East Kazakhstan Resident Recognized as Victim of Stalin-Era Repressions
Photo: Pixabay, illustrative purposes
A resident of East Kazakhstan Region has been officially recognized as a victim of political repression and granted state benefits, Orda.kz reports.
The East Kazakhstan Regional Court issued the decision recognizing the woman’s status.
She was born in 1953 in Oskemen (Ust-Kamenogorsk) to a Korean family forcibly resettled from the Russian Far East to Kazakhstan in 1937 by order of Soviet authorities. At that time, the NKVD deported about 172,000 people to Kazakhstan and Uzbekistan.
The applicant’s father was repressed as part of the mass resettlement, and his wife and children accompanied him to a special settlement. This was confirmed by official documents and archival records. The woman’s sister had previously received similar status, the court ruling stated.

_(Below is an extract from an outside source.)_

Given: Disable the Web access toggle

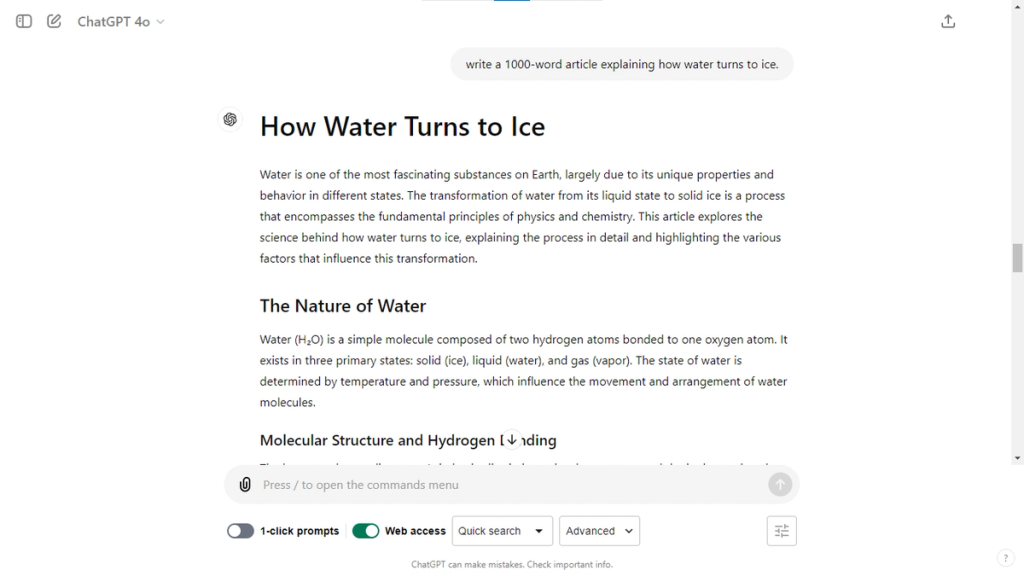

The woman is now entitled to the status of a victim of political repression and to state social support measures. The decision has not yet entered into legal force.
During the Great Purge of 1937–1938, 1,284 Kazakhstanis were convicted, more than 1,100 of whom were executed. Among those persecuted were prominent political and cultural figures such as Oraz Zhandosov, Turar Ryskulov, Akhmet Baitursynov, Saken Seifullin, Ilyas Zhansugurov, and Beimbet Mailin—all of whom were posthumously rehabilitated.